**WORK ORDER**
Go to the line containing "Where should I" in the material below. From there to the end, retype every line exactly and drop the pictures.

**DATASET RECORDS**

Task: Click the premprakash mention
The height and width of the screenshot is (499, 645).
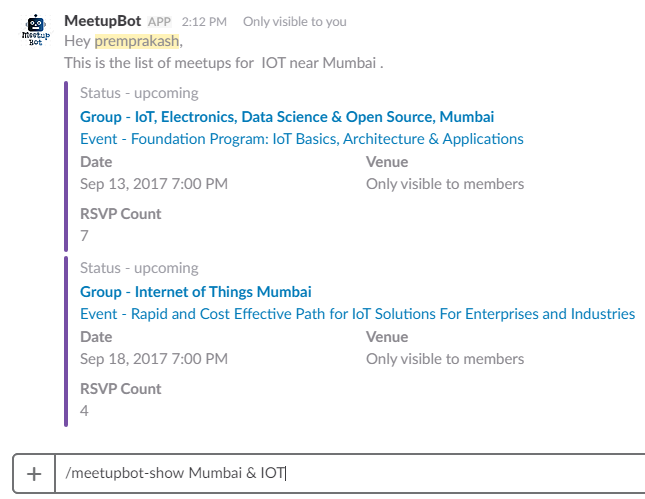Action: (x=137, y=41)

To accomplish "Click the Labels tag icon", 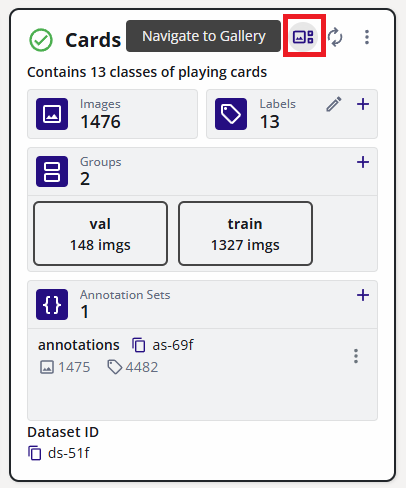I will 231,114.
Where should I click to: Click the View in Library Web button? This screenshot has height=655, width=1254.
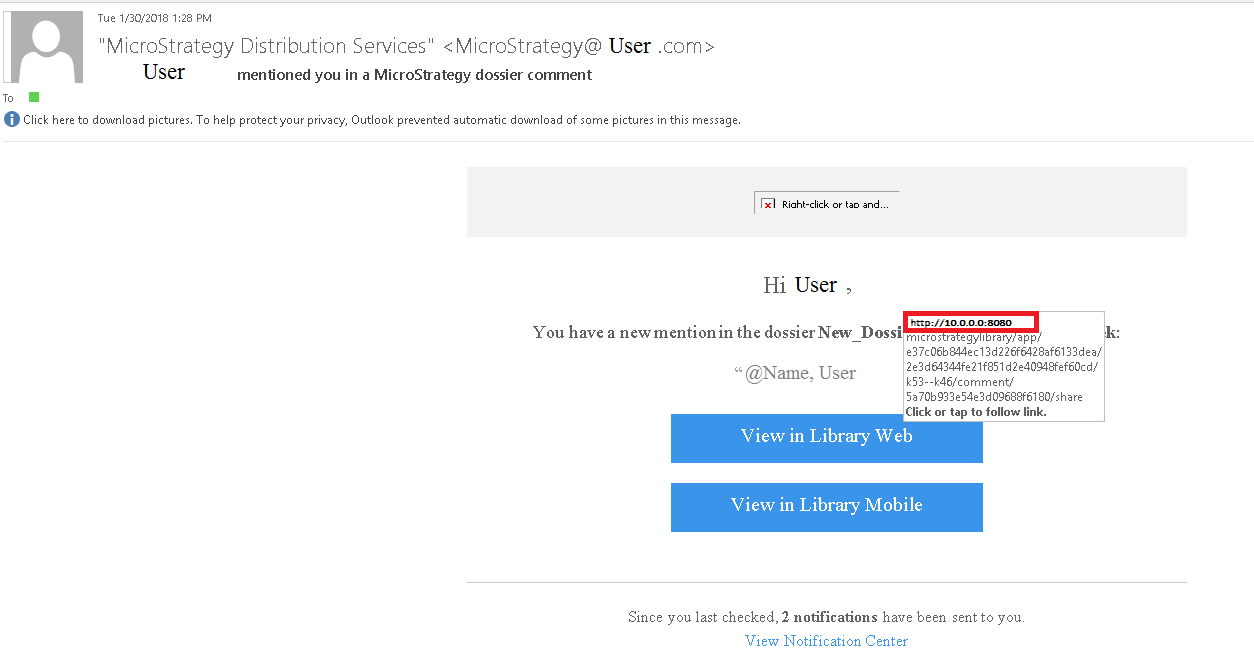826,437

**SOLUTION TO THE EXERCISE**
Where should I click to: Click the View in Library Web button? This screenshot has height=655, width=1254.
826,437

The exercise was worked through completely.